## start Extract to read
Useful CSE 160 Resources

Learning Objectives

In this assignment, you will construct classes with Python to effectively parse and utilize data regarding fishing, population, and farming around the world! For this assignment, you will be doing the following:

  • Write a full Python program from scratch and with only a minimal starting template
  • Write classes for application in creating data statistics
  • Read and process data from a given comma-separated values (CSV) file
  • Build and handle a highly nested structure
  • Create plots and graphs to visualize different aspects of the data
  • Practice good coding styles, as defined by the course style guide

Warning

There are many problems and sub-problems to this assignment, so it may appear daunting. Fear not! It’s a simpler assignment than it may appear at first sight.

Problem 0: Setting up & Program Organization:

  1. Download and extract homework5.zip
  2. You should have a folder with five files:
    1. fishing.py - a file that will run all the rest of your code; this is a nearly-empty file!
    2. classes.py - a file that contains the classes that contain most of the logic for this assignment.
    3. utils.py - a file with a handful of functions that you will either use in fishing.py
    4. small.csv - a small subset of the data that you should use for testing
    5. large.csv - the full, larger set of data that you will use for answering the final questions
    6. answers.txt - where you’ll write your answers to the questions in this homework
    7. test_fishing.py - this is a file given to you to help test and debug your program. You can (and should!) run this program periodically while working on the assignment to see if your program is meeting the spec’s expectations. It is set up similarly to HW4’s test files, and can be run in the terminal with python test_fishing.py.
  3. Make sure you have all of these files in the same folder. The subsequent problems and questions will explain in further detail the format and expected usage of the data.

In this assignment you will be asked to write the following classes that contain the following functions; all of which will be expected and run by the autograder. You are expected to implement all of them as defined in this specification:

  • Country
    • __init__(self, name, start_year, end_year)
    • update_data(self, row)
    • get_actual_production(self, year)
    • get_production_need(self, year)
    • calculate(self)
    • plot_production_vs_consumption(self)
    • predict_need(self, predict_years)
      • This function is given to you in the starter files and will be used later in the assignment!
  • Fishing
    • __init__(self, filename)
    • parse_data(self, raw_data)
    • total_production_need(self, years_to_predict)

The development pattern for this assignment is similar to past assignments. You will start by writing a class (Country) that will generate statistics for data. Then you will write a class (Fishing) that will parse the data in its initialization to read data from a file and calculate the total production need. Along the way, we will ask you guiding questions and ask you to plot some of the data.

Problem 1: Country

Tip

We have created tests for this section, so be sure to test your class but running them and checking in with how your program is functioning for this problem!

Problem 1a: __init__(self, name, start_year, end_year):

For this problem, you will write the initialization function (__init__(self, name, start_year, end_year)) in the Country class within the classes.py file that creates the instance of the class, country, that initializes the following:

  • Name of the country as a string
  • Empty dictionaries for each data category collected:
    • Farmed, as self.farmed
    • Wild caught as self.wild_caught
    • Consumption as self.consumption
    • Population as self.population
    • Production as self.production
    • Need as self.need

In addition, self.years has already been initialized for you. This contains the range of years for which your file has data for as a list of integers.
## end Extract to read
**Short problem**. In the homework spec above, which attribute names does the Country class's __init__ set up as empty dictionaries?
## start Supplied data
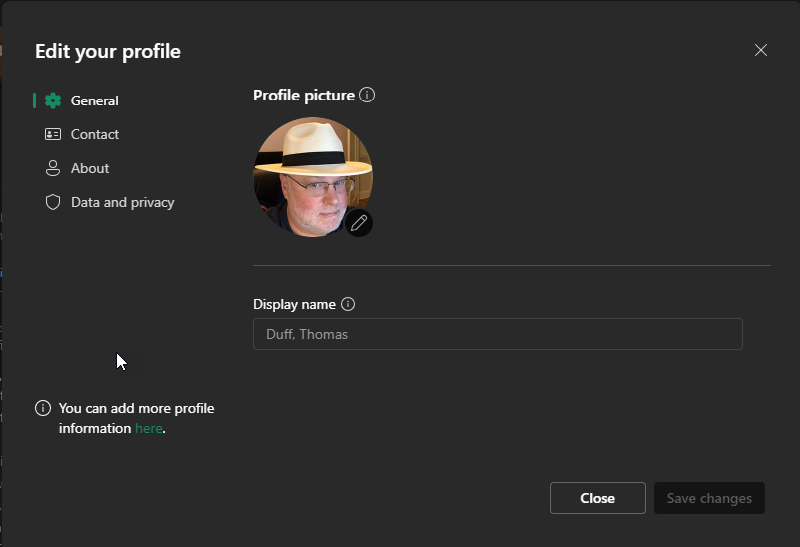Click the contact card icon in sidebar
The image size is (800, 547).
(53, 134)
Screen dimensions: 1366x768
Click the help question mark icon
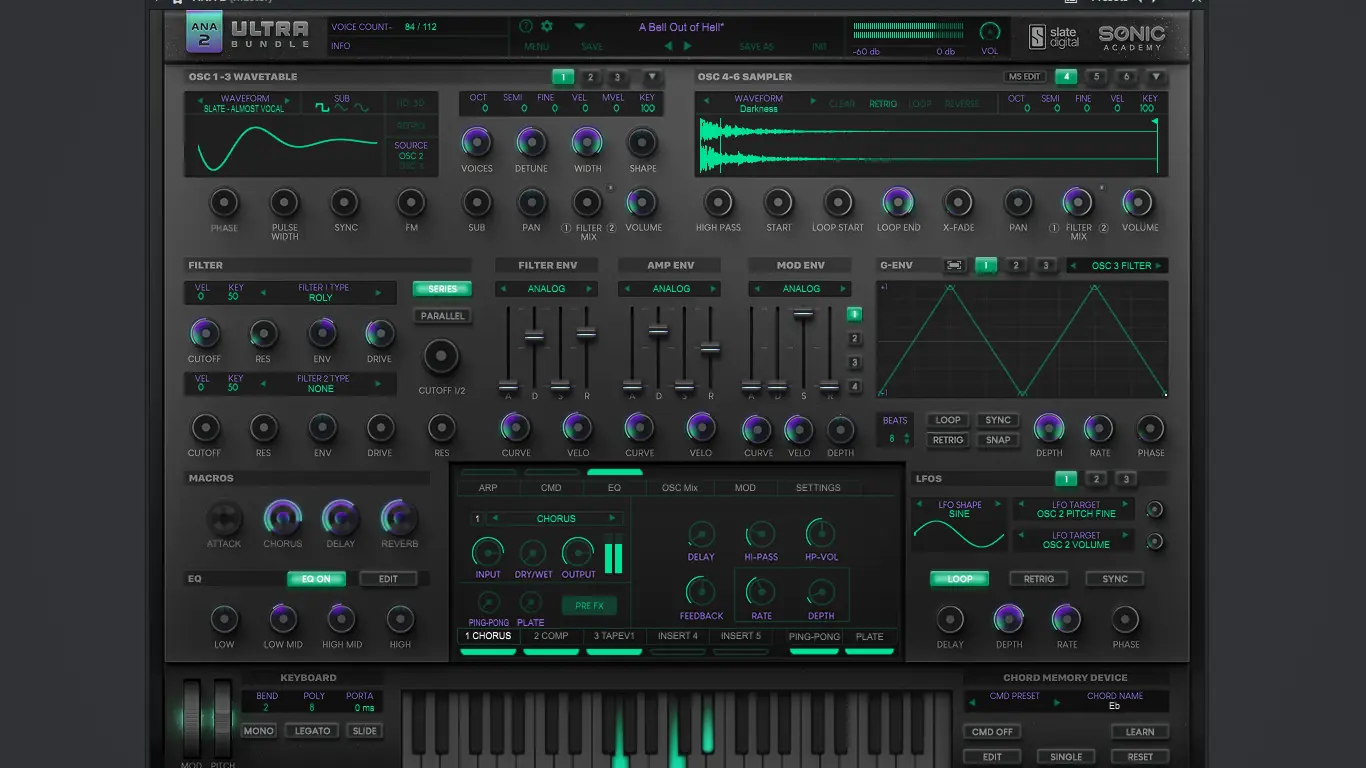[x=524, y=26]
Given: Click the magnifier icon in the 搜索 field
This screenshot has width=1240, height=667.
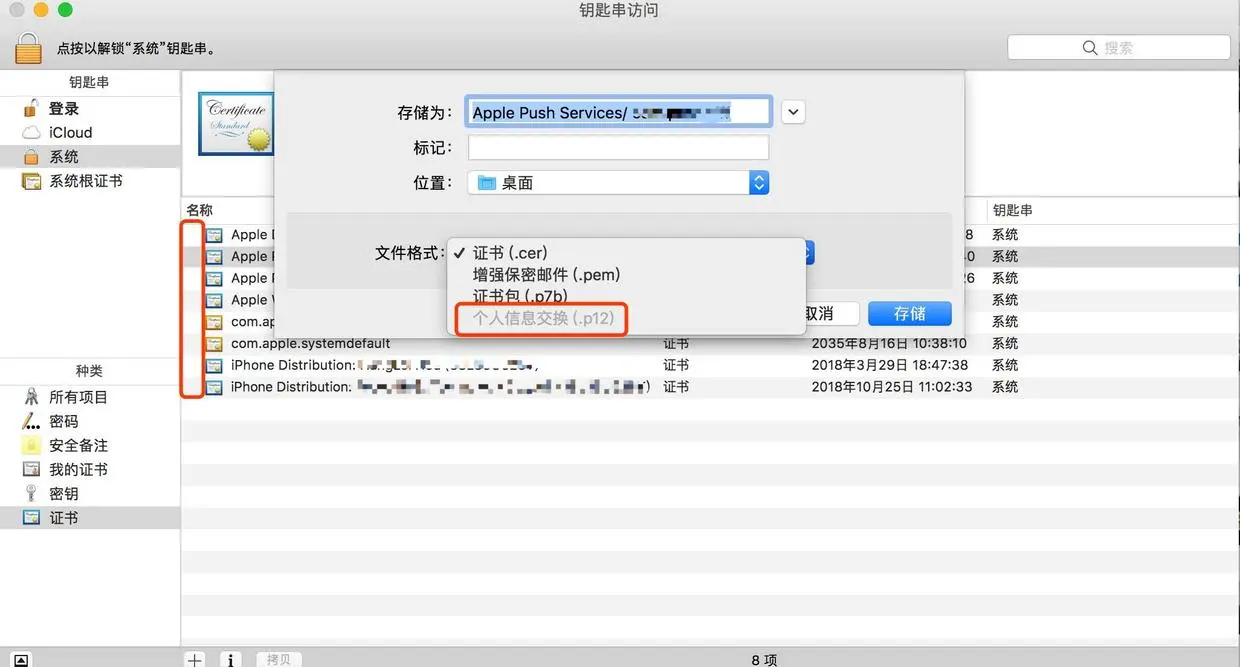Looking at the screenshot, I should (1089, 46).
## end Supplied data
**Solution to the exercise**. self.farmed, self.wild_caught, self.consumption, self.population, self.production, self.need